И, казалось бы, невозможное — свершилось.

С 7 по 19 января перевозки увеличились почти вдвое. 18 января Ладожская трасса впервые выполнила обязательную дневную норму.

Теперь город был обеспечен мукой и мясом на три недели, сахаром — на тринадцать дней, крупой и жиром — на девять. Это позволило уже 24 января вторично увеличить продпаек населению…

По мере освоения трассы усиливалась и разгрузка города от лишних здесь людей — стариков, неработоспособных женщин, школьников. Спасая их жизни, Ленинград спасал и самого себя: за счет эвакуированных можно было улучшить питание тем, кто активно сопротивлялся вторжению немецко-фашистских захватчиков.

Холодная и голодная блокадная ночь постепенно отступала. В непрошибаемой, казалось бы, стене появилась надежная отдушина. Через нее в Ленинград хлынул поток не только плановых, а еще и внеплановых продовольственных грузов. В подарок ленинградцам слали железнодорожные составы с мукой, мясом, сахаром, крупой труженики Поволжья, Кировской к Вологодской областей, далекого Красноярского края, Средней Азии.

Составы эти сопровождались делегациями.

Делегации ехали сюда, чтобы морально поддержать боевой дух ленинградцев, укрепить их веру в конечную победу. Но, побывав на ленинградских фабриках и заводах, в частях Ленинградского фронта и на кораблях Балтфлота, воочию увидав каждодневный подвиг блокадного Ленинграда, они сами, как бы приобщившись к этому подвигу, уезжали отсюда еще более убежденными в грядущей победе.

Посетила Ленинград и делегация партизан. Ее восторженно встречали на Кировском и Балтийском заводах, на линкоре «Октябрьская революция», на крейсерах «Киров» и «Максим Горький»…

Многое менялось в Ленинграде. Обреченный врагом на смерть, он опять набирался жизненных сил. Все более и более удлинялись повестки дня заседаний бюро обкома и горкома за счет чисто производственных вопросов.

Но по-прежнему немецкие войска стояли у дальней трамвайной остановки и в любую минуту могли ринуться на очередной штурм города. В любую минуту враг мог обрушиться на Ладожскую трассу и, перерезав ее, снова затянуть петлю голода.

И надо было думать не только о сегодняшнем дне, но и о завтрашнем, не только о хлебе насущном для населения, но и о том, чтобы не голодали машины. Родилась смелая, почти безумная мысль: проложить по дну Ладожского озера бензопровод.

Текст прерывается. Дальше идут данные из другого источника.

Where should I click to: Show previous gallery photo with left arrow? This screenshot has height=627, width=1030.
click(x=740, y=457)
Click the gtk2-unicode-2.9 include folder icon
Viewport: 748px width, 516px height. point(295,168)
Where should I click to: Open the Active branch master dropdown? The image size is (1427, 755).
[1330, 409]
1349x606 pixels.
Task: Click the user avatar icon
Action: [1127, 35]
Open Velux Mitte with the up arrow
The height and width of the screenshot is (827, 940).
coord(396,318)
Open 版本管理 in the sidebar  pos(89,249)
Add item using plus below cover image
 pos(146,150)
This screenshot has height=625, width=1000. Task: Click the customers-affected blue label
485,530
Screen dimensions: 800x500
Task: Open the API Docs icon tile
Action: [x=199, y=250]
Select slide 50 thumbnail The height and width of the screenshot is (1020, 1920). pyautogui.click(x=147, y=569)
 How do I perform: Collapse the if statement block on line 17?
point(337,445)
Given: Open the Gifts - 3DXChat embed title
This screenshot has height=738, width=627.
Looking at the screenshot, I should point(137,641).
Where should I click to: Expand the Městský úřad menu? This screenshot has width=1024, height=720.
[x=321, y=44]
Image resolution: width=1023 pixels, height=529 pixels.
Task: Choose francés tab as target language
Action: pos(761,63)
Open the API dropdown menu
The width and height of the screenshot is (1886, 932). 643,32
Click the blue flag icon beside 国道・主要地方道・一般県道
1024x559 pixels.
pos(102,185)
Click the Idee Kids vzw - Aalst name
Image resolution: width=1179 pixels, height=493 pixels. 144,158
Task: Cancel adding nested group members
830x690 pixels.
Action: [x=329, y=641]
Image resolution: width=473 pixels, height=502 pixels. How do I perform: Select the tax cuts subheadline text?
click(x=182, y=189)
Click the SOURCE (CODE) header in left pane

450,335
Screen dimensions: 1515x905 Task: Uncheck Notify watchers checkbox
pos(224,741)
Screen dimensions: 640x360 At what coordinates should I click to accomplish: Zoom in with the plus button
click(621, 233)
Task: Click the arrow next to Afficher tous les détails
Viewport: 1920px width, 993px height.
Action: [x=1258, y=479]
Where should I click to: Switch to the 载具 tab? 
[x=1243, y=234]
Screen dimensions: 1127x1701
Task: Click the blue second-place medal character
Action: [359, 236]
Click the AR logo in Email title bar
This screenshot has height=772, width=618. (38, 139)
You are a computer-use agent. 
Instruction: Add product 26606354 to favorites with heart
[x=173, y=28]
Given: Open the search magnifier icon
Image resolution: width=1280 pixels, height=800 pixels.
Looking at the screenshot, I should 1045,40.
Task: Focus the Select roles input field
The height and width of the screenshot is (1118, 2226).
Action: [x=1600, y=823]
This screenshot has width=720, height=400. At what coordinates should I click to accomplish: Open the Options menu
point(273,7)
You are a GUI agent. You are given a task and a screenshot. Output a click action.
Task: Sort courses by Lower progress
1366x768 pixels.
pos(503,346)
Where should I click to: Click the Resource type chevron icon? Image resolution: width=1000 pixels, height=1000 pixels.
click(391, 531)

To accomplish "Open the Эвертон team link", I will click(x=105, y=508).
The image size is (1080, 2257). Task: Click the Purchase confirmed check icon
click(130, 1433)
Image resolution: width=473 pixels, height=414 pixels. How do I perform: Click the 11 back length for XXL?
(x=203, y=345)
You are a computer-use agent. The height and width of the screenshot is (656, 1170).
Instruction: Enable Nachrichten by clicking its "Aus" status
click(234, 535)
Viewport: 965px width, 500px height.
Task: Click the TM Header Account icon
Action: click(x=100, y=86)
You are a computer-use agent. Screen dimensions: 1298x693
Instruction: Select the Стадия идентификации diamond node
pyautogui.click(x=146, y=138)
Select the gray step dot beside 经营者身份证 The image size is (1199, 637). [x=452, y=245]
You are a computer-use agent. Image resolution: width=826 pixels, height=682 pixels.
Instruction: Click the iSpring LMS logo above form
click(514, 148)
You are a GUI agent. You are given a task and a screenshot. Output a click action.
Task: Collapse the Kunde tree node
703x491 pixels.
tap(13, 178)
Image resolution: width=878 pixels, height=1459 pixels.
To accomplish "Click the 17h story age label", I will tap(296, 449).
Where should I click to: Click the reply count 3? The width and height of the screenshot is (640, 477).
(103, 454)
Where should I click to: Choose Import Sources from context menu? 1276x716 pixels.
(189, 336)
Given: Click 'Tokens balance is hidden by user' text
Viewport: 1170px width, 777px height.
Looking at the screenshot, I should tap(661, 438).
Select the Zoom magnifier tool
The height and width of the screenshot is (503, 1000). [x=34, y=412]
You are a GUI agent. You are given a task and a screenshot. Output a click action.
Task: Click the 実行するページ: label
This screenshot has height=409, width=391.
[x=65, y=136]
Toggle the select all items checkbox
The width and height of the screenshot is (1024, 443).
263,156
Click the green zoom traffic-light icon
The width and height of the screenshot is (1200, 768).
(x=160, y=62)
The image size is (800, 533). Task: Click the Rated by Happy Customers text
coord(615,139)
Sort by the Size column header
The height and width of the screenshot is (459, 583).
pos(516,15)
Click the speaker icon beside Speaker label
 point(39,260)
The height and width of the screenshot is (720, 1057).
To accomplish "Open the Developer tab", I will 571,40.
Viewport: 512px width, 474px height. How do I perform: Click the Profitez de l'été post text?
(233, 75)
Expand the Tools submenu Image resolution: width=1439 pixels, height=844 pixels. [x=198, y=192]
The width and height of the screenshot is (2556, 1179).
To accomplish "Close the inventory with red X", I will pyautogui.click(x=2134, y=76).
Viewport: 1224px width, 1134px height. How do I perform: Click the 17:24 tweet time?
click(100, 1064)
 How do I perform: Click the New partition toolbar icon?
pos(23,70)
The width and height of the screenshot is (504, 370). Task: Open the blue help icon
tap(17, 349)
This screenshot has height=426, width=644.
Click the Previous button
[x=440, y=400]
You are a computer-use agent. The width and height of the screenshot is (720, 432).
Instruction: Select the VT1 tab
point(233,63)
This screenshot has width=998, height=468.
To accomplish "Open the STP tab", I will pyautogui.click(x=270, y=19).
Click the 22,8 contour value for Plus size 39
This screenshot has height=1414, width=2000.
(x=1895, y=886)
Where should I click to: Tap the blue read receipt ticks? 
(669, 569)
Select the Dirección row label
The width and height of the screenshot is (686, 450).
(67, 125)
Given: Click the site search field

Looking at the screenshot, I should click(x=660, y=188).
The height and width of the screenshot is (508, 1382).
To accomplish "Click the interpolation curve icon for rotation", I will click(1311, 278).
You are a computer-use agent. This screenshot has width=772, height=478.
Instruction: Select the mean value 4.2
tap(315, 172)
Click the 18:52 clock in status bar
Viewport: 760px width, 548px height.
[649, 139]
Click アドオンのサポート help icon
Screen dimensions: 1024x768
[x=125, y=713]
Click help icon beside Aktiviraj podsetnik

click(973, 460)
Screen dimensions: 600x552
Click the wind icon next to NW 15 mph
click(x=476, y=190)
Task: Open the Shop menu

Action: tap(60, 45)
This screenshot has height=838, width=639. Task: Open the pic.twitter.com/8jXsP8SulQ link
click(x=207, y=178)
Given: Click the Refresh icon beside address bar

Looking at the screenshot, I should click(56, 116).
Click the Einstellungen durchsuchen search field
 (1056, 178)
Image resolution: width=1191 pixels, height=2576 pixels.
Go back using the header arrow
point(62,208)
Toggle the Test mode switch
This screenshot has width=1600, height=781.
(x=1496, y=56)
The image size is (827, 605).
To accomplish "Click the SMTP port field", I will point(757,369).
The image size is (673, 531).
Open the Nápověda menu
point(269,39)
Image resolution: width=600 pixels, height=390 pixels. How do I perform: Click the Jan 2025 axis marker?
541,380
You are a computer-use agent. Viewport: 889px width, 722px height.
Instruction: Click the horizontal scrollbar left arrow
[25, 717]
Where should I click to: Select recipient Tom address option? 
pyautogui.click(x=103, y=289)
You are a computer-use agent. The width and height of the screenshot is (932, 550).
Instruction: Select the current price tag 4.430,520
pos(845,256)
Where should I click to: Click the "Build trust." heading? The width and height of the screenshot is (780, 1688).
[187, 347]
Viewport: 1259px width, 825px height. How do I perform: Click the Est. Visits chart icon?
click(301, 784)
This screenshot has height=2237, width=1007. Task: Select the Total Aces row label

ГКО поддержал ее. В Москве уже отбирались для этой цели инженеры и техники из Наркомата нефтепромышленности, различных строительных организаций. Формировалась специальная экспедиция ЭПРОНа…

«А что наши войска?» — задавали себе безмолвный вопрос ленинградцы.

Они знали об освобождении Тихвина, о разгроме немцев под Москвой. Знали о победах Красной Армии на юге. Об этом писали в газетах, передавали по радио.